(Data entries)
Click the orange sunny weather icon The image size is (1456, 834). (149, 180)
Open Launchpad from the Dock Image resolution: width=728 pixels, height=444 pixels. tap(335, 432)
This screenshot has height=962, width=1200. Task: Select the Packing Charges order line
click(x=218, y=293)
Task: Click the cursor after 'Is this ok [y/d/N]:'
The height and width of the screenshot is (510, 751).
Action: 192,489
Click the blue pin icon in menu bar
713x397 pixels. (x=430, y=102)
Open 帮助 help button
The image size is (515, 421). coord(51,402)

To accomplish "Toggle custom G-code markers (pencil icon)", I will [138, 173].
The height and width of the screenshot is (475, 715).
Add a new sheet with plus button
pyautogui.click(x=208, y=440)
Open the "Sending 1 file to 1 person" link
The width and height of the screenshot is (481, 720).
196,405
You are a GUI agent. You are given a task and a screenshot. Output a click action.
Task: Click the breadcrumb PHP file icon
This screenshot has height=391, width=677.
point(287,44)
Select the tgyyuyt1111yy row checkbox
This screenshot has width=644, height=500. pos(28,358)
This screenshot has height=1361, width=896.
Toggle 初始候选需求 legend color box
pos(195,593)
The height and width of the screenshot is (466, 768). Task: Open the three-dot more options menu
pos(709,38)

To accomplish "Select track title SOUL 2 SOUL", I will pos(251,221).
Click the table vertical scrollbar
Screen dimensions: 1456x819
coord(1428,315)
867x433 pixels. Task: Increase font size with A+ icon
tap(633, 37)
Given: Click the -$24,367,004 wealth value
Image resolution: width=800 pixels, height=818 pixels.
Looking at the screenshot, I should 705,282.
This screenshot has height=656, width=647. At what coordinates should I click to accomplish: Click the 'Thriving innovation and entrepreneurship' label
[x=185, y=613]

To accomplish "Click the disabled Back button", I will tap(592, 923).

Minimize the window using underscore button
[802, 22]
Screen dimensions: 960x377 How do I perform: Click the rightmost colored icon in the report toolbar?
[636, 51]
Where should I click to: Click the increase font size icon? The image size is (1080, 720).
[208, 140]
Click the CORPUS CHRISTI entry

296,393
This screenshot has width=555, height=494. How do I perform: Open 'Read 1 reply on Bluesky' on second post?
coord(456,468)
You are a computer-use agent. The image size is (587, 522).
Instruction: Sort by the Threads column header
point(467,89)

## [Exercise aim]
Copy every line where the word "agent" is present in the entries above.

## [Response for this exercise]
You are a GUI agent. You are given a task and a screenshot. Output a click action.
You are a computer-use agent. The image size is (587, 522).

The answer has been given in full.